## What is being asked
Your answer should hold exactly the lines below from the line with "Focus the Confirm Password input field" through the line with "This screenshot has height=341, width=431.", both included, and no pictures at all.

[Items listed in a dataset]
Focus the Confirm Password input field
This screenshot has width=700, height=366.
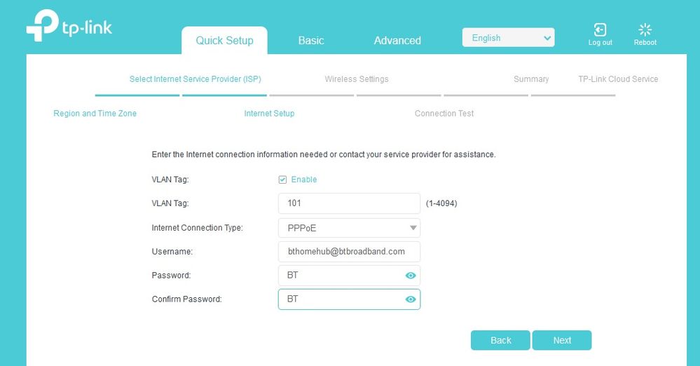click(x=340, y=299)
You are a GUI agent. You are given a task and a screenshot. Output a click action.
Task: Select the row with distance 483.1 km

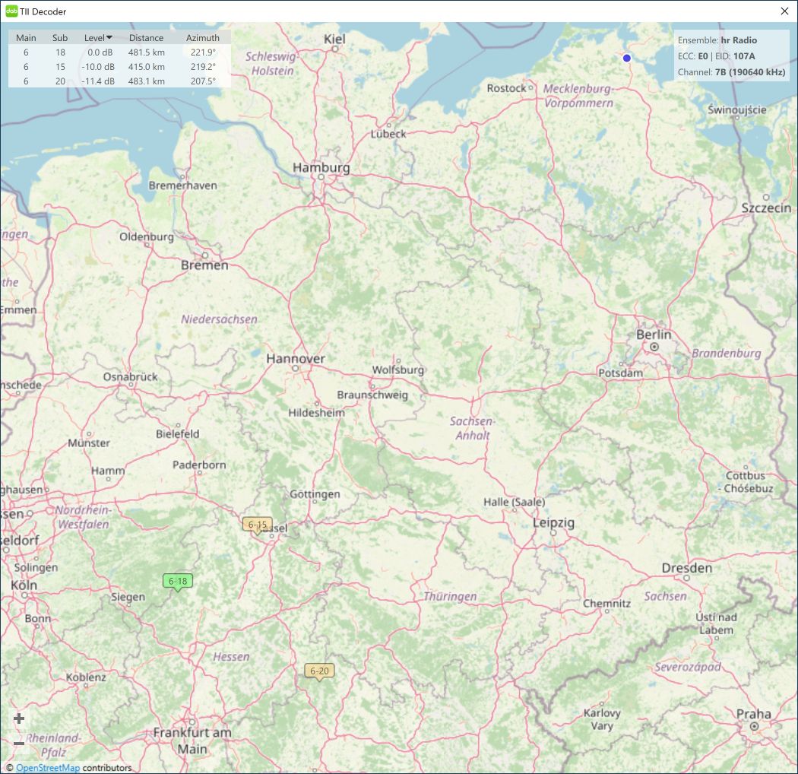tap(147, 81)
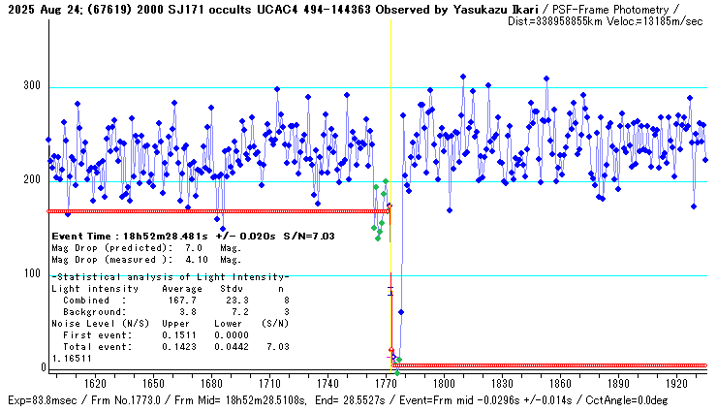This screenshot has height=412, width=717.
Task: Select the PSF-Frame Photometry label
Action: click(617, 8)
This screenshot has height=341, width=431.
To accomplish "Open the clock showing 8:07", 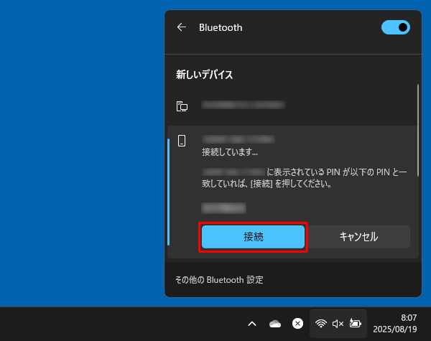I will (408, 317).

* * *

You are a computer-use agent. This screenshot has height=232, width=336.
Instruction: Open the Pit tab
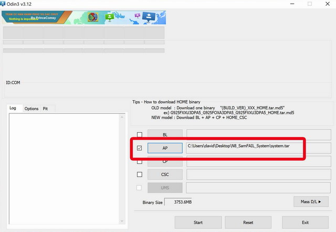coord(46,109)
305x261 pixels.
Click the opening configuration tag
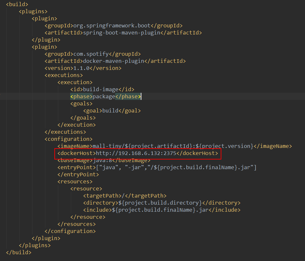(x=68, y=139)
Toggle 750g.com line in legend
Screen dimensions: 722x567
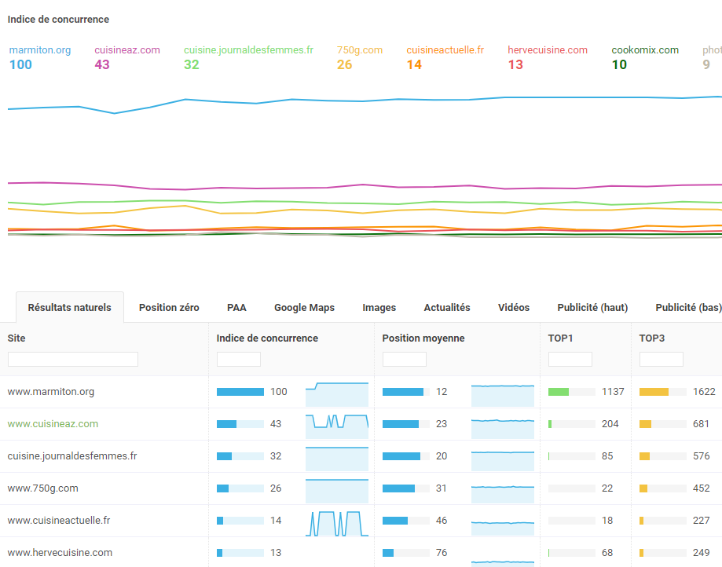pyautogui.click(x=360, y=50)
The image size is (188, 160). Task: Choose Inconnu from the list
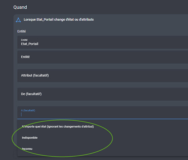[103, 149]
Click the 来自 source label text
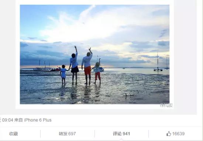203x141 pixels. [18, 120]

* * *

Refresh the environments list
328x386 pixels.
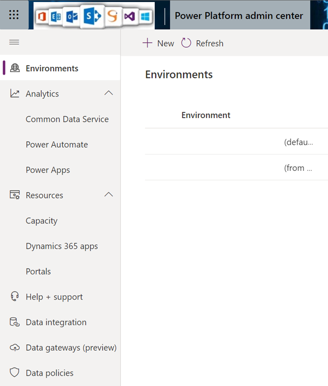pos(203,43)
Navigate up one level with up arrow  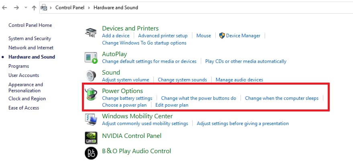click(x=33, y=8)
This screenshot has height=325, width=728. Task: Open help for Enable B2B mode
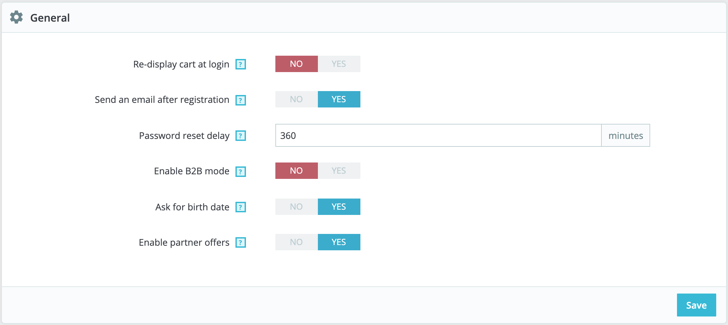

## Result of the exercise
Focus the Confirm Password input field
This screenshot has width=700, height=366.
click(x=340, y=299)
You are a GUI agent. You are given a task and a screenshot. Output a click action.
Task: Select the row with distance 483.1 km

tap(147, 81)
This screenshot has height=412, width=717.
Task: Select the PSF-Frame Photometry label
Action: click(617, 8)
This screenshot has height=341, width=431.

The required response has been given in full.